Unusual case of persistent Horner’s syndrome following epidural anaesthesia and caesarean section.

Cat Burkat // Publications // Sep 01 2011

PubMed ID: 21836349

Author(s): Goel S, Burkat CN. Unusual case of persistent Horner’s syndrome following epidural anaesthesia and caesarean section. Indian J Ophthalmol. 2011 Sep-Oct;59(5):389-91. doi: 10.4103/0301-4738.83620. PMID 21836349

Journal: Indian Journal Of Ophthalmology, Volume 59, Issue 5,

This is a rare case of persistent Horner’s syndrome following epidural anesthesia and Caesarean section.
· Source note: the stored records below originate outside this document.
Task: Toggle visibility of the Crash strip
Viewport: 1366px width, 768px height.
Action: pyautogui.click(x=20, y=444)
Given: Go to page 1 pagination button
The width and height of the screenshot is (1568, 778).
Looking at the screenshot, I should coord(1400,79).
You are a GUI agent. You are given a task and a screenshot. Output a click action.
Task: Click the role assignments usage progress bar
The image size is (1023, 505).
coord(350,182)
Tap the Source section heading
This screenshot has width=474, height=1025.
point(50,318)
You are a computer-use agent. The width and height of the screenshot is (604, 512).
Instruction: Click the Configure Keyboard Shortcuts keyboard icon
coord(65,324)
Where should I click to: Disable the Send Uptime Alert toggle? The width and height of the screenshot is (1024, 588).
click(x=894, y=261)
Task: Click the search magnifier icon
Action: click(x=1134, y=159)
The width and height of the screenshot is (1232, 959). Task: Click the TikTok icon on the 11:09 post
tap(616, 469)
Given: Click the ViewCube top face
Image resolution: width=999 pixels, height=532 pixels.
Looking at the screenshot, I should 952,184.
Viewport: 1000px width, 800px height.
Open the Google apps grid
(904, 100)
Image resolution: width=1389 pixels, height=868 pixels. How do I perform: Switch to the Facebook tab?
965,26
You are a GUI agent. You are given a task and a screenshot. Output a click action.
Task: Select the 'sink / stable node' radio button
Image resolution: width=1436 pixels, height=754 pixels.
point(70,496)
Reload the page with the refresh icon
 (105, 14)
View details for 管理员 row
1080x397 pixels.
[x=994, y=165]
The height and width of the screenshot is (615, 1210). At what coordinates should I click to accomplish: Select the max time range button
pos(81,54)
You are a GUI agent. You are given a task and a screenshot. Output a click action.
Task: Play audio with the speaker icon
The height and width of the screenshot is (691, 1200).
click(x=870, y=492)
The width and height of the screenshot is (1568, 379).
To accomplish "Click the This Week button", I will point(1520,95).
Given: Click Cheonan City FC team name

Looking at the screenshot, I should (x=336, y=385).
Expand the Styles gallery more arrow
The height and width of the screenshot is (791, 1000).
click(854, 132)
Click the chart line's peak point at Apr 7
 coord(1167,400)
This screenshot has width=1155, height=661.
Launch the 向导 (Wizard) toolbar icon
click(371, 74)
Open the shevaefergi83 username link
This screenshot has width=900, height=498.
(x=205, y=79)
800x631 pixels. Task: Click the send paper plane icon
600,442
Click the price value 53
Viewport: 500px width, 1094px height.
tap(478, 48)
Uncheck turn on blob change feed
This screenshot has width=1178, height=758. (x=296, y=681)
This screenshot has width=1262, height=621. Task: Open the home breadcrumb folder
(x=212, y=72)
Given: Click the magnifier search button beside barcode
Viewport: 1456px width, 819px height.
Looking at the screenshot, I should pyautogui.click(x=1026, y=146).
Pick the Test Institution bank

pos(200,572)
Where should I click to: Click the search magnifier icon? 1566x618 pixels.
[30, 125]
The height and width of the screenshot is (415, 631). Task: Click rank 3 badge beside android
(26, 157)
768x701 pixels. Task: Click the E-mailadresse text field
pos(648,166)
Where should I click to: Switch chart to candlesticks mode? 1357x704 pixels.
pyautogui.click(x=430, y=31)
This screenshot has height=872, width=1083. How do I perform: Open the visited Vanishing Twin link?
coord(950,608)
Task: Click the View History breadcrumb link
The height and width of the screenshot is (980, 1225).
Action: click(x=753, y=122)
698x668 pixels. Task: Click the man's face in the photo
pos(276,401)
A 33-year-old female presented with persistent ptosis and miosis following epidural anesthesia and Caesarian section several months prior. Magnetic resonance imaging (MRI)/magnetic resonance angiography (MRA) of head, neck, and chest were unremarkable. Medline search using terms Horner’s, epidural, spinal anesthesia, delivery, childbirth, Caesarian, and pregnancy identified 31 articles describing Horner’s syndrome in obstetric epidural anesthesia, of which 11 were following Caesarean section. The increased incidence of Horner’s syndrome in the setting of epidural anesthesia in pregnancy may be related to epidural venous engorgement and cephalic spread of the local anaesthetic, with disruption in the oculosympathetic pathway. It is important to include recent epidural anesthesia within the differential diagnosis of acute Horner’s syndrome in a postpartum female. Rarely, the ptosis may be permanent and require surgical intervention.